I smiled then carried everything inside. Ash was the only person who knew what was going on in my life, and I was grateful he didn’t smother me. He kept his distance and let me deal with the heartbreak on my own.

I texted him. Thank you. I don’t think I’d look good bald.

You could pull it off. And you’re welcome.

I returned to my solitude and worked on pictures I already had. When I spotted pictures of Jace, I tore them up and tossed them in the garbage. It was unnecessary to rip up every picture of an ex-boyfriend since no relationship ended well, but the fact he cheated on me made me doubt everything between us. I didn’t want his face in my apartment. I didn’t want anything that reminded me of him.

Slowly, I started to gather his things and pack them in a box. Whenever I faced him, I didn’t want him to have a reason to come back. I wanted that to be the last time I ever saw him outside my front door.

A few days later, I got a text from Ash.

Open your front door.

I smiled, wondering what it would be this time, and stepped outside.

A mug was sitting on the ground—with hot cocoa.

I smiled when I grabbed it, feeling my heart ache a little less. Then I walked inside and sat on the couch, feeling the warm mug in my hands.

I pulled out my phone. It has extra marshmallows.

I thought you needed it.

Ash had been my guardian angel for the past few weeks. I never saw him but he was always there. Thank you. And thank you for giving me space.

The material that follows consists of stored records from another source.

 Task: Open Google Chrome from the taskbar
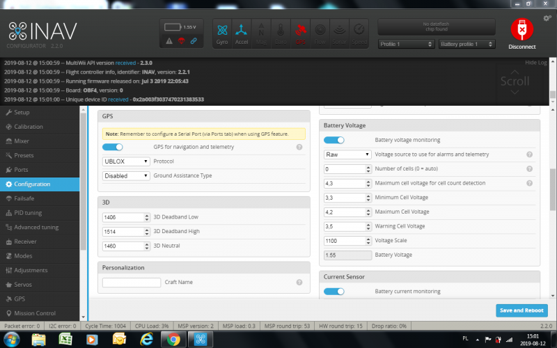pos(173,339)
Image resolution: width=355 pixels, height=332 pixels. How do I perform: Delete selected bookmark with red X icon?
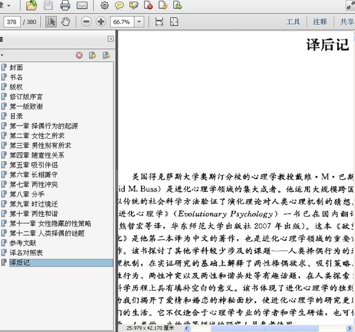79,55
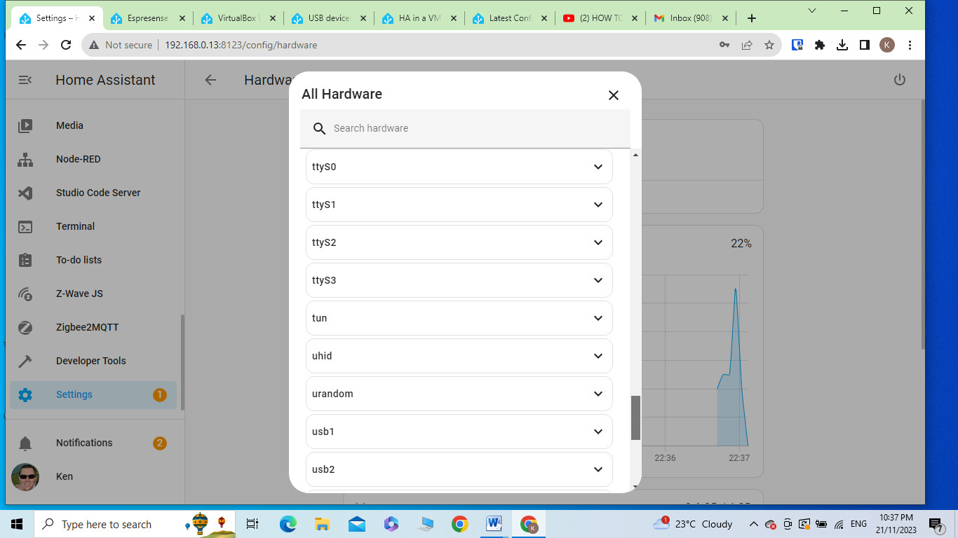Open the Node-RED sidebar panel
Viewport: 958px width, 538px height.
click(79, 159)
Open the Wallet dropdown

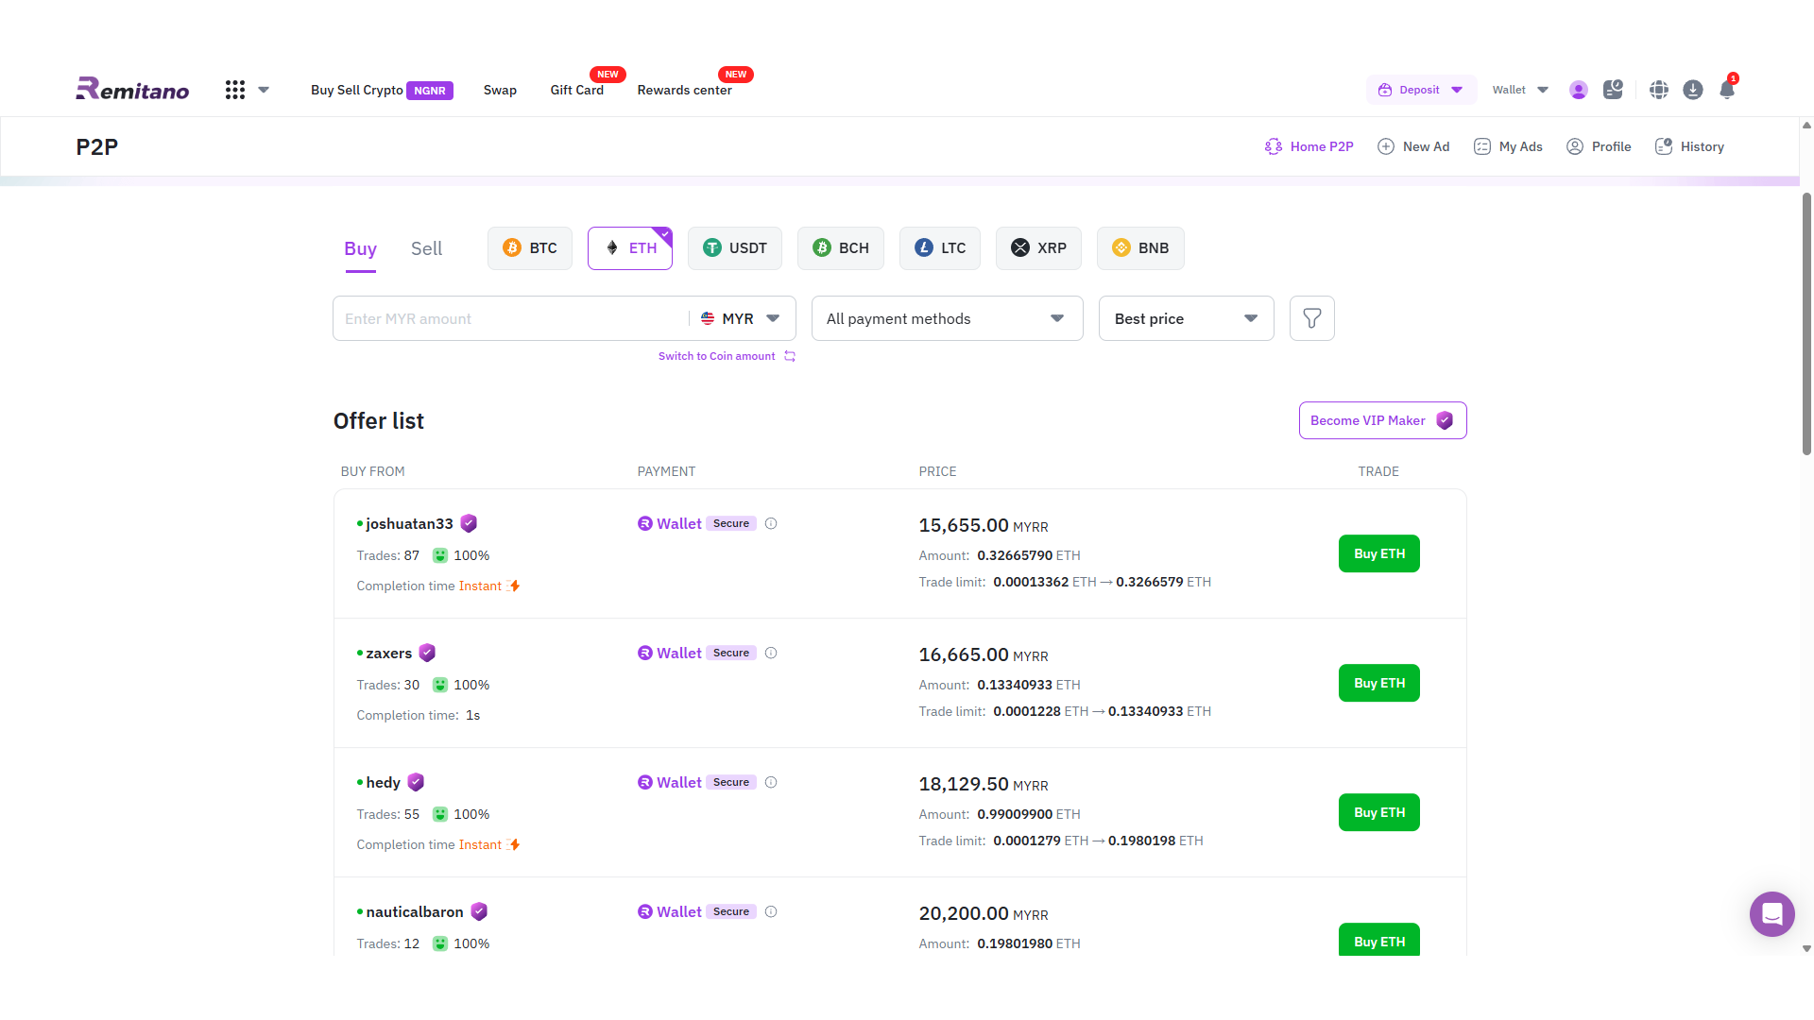1519,89
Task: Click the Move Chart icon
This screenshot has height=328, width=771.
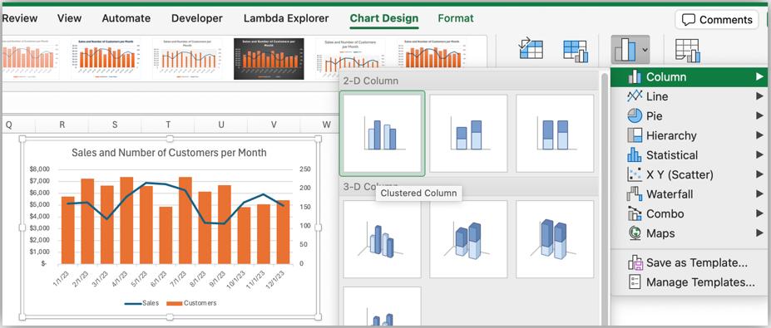Action: [x=687, y=51]
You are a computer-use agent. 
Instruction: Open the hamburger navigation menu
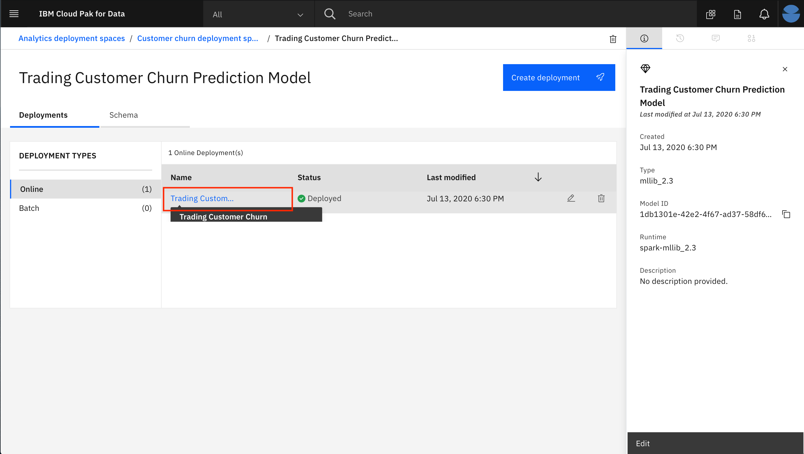click(x=14, y=14)
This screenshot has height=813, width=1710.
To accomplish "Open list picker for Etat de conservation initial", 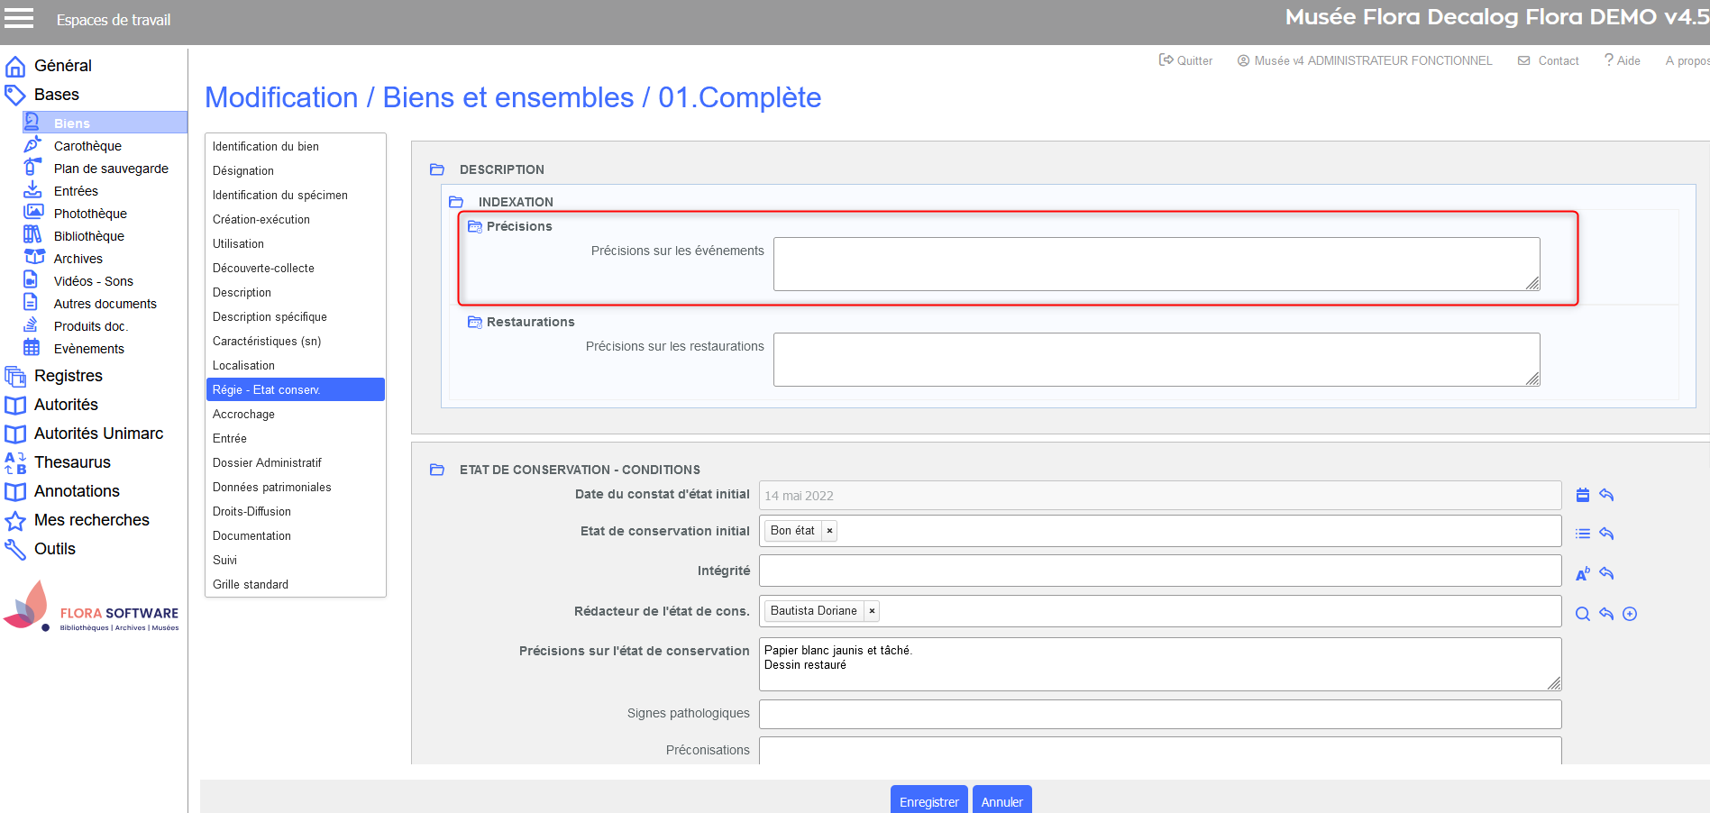I will pos(1582,534).
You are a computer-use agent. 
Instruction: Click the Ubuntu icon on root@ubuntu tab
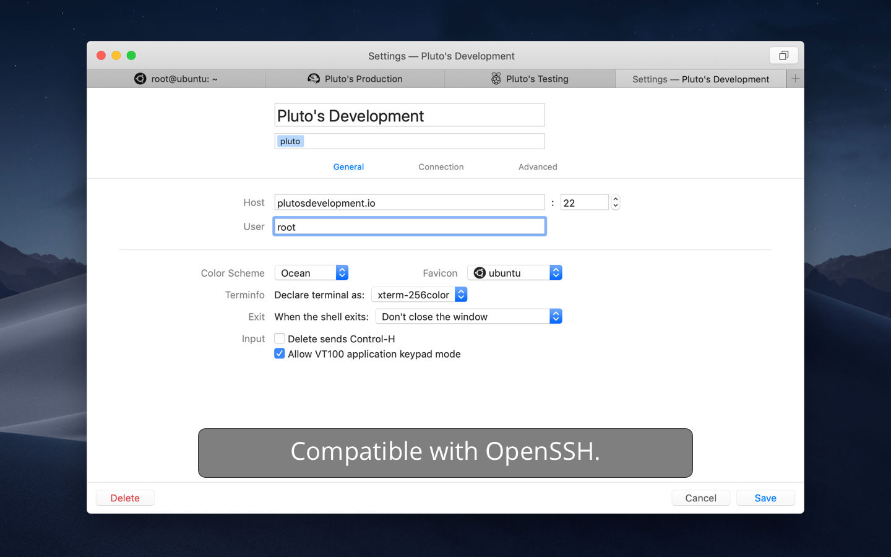pos(140,79)
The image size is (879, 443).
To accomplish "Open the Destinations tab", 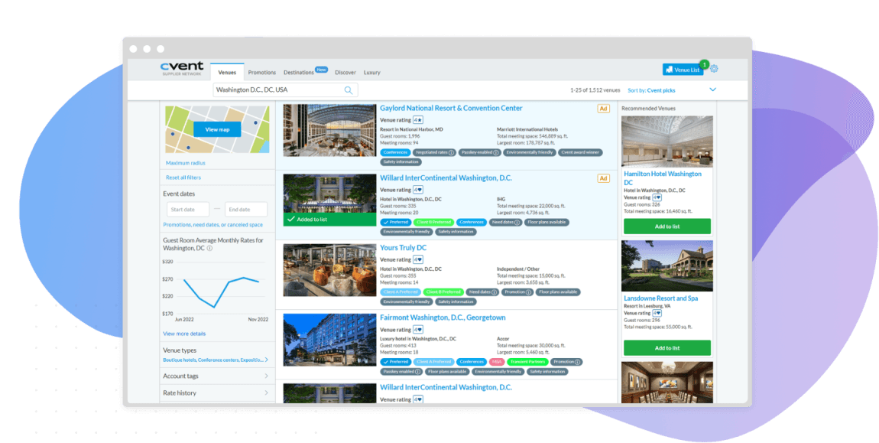I will tap(299, 73).
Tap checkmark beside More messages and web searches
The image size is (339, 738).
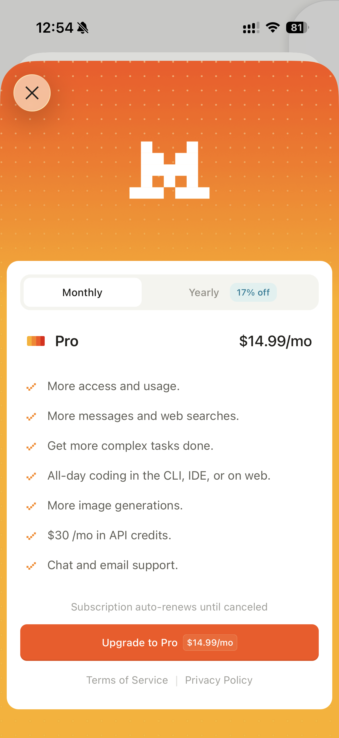pyautogui.click(x=31, y=417)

You’re welcome. I know you better than you realize.

I lay on the couch and sipped the hot cocoa until it was gone. Thinking about Ash made me feel better. It was nice to think about something else other than Jace having sex with that blonde while I stayed home on a Friday night. The bitterness flooded my veins every time.

A fist pounded on my door. “Alaska? Open this door.”

It was Jace. It looked like his patience had disappeared.

“I’m not leaving until you talk to me. You haven’t returned my calls and I’m worried.”

I checked my appearance in the mirror and changed my clothes. I didn’t want him to see all the weight I lost or my hollow cheeks. I dabbed some make up on my face so I wouldn’t look so lifeless. He wouldn’t see my suffering. He wouldn’t see my pain. Because he didn’t deserve to.

After I took a deep breath, I answered the door.

His eyes widened. He obviously didn’t expect me to open the door. “Baby?”

Baby? I hated hearing that. “It’s Alaska.”

He cocked an eyebrow. “What’s going on? Why have you been ignoring me?”

Just looking at him made me boil. I wanted to slap him hard across the face. I wanted to knee him in the groin. I even wanted to rip his eyes out. But I did none of those things. “What I’ve been doing is none of your business.”

The confusion covered his face. “What’s going on with you?”

I grabbed his box of belongings then shoved it into his arms. “Don’t come back, Jace.”

He eyed everything inside then looked back at me. “Why are you giving me this?”